Change the venue
The city’s gun-control fight is in Harrisburg
It’s not a crime to think about committing a crime.
That’s why it’s too soon to pull the trigger on filing private criminal complaints against members of Pittsburgh City Council who are in favor of passing local gun restrictions.
Allegheny County District Attorney Stephen A. Zappala Jr. has made it clear that city council and Mayor Bill Peduto have no legal foundation on which to build a municipal ordinance that restricts gun possession within the city. But the district attorney — the top prosecutor in the county
— also has made it clear that gun-rights activists who have moved to file private complaints against the mayor and his gun-control supporters likewise are without a legal foundation on which to build such criminal charges.
The DA is right on both counts.
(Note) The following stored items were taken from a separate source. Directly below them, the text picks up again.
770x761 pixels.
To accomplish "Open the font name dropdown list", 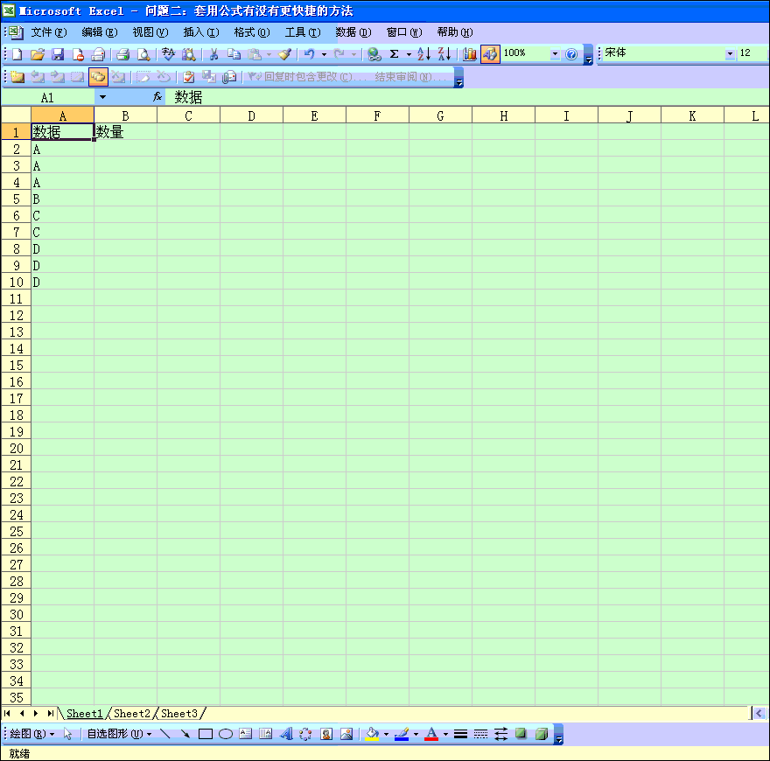I will click(x=730, y=54).
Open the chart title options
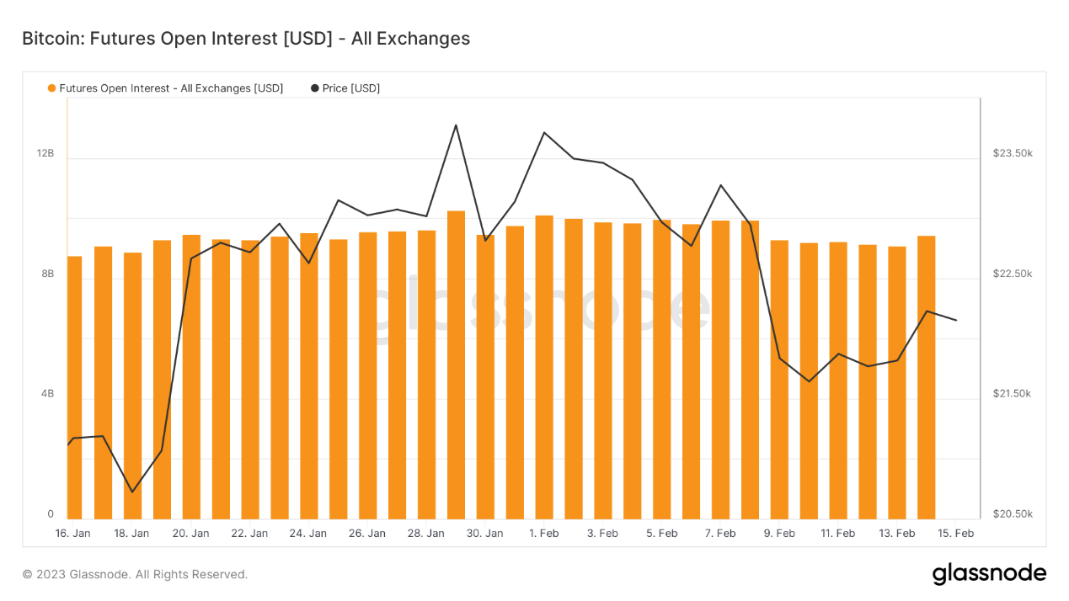Screen dimensions: 1069x601 [246, 38]
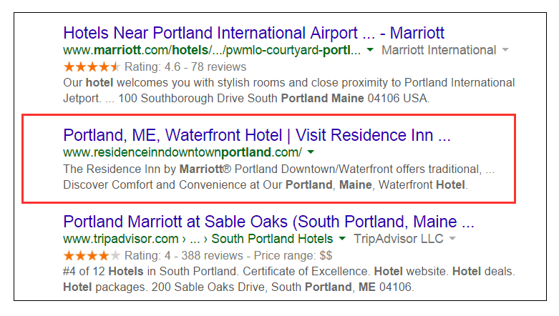Click the marriott.com green URL
The image size is (559, 316).
[x=212, y=51]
It’s time to press the pause button. Both sides on this issue are pouring energy and time into strategems that can’t accomplish anything beyond public tumult, sound and fury.
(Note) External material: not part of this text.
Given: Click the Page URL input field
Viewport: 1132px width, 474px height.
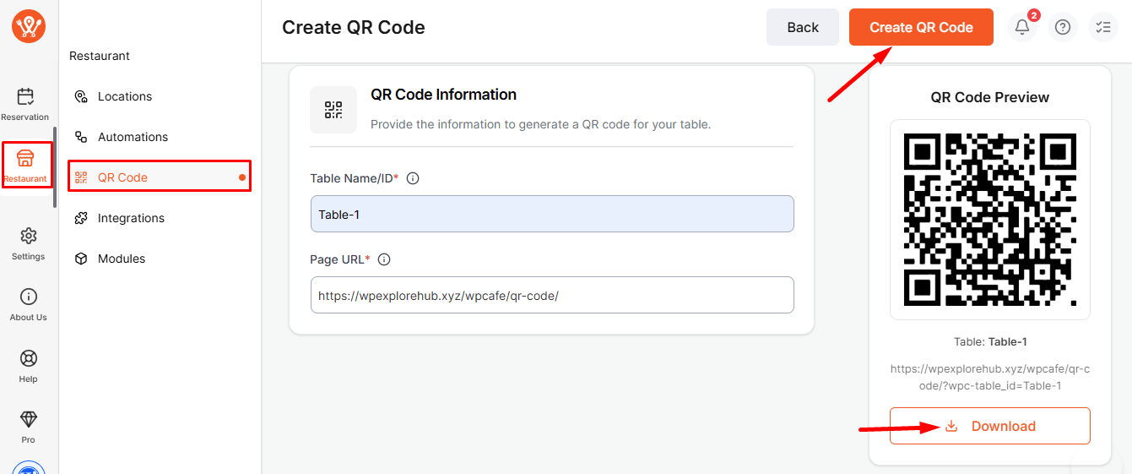Looking at the screenshot, I should click(x=552, y=296).
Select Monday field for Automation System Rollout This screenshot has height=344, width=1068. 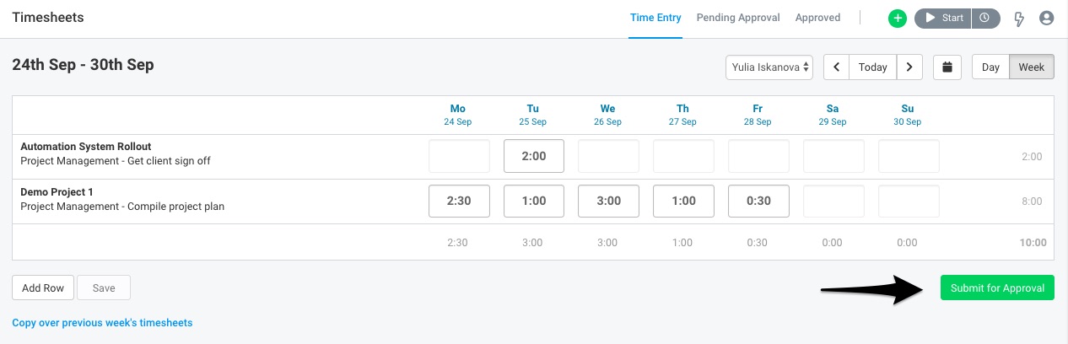click(459, 157)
Already, there is more than enough fury — and frustration and pain. Hardly a day passes without an account of death-by-bullets. The grief at the loss, the frustration at seeing it coming yet being unable to stop it, has been too much for too long. Then came the Tree of Life massacre.
City officials now are channeling their grief and frustration into go-nowhere gun control. Their opponents are channeling their anger into intimidating the city officials with threats to entangle them in a personal legal morass.
Neither strategy is supported by the law.
Neither strategy amounts to more than sound and fury.
It is time to channel the sound and fury into productivity.
If city officials want change in gun regulations, they should engage with their counterparts across the state; spark a conversation in borough halls and township supervisor chambers throughout the region. Discussion alone would create a groundswell that would be felt on the floor of the state capitol building where legislators have the power and the responsibility to determine gun control — how much, what type, whether any at all.
If the mayor and city council move forward to enact local gun control measures, they do so at the peril of facing criminal charges for what would amount to civil disobedience.
But, to date, there has been no disobedience. There has been impassioned discussion. That’s not a crime.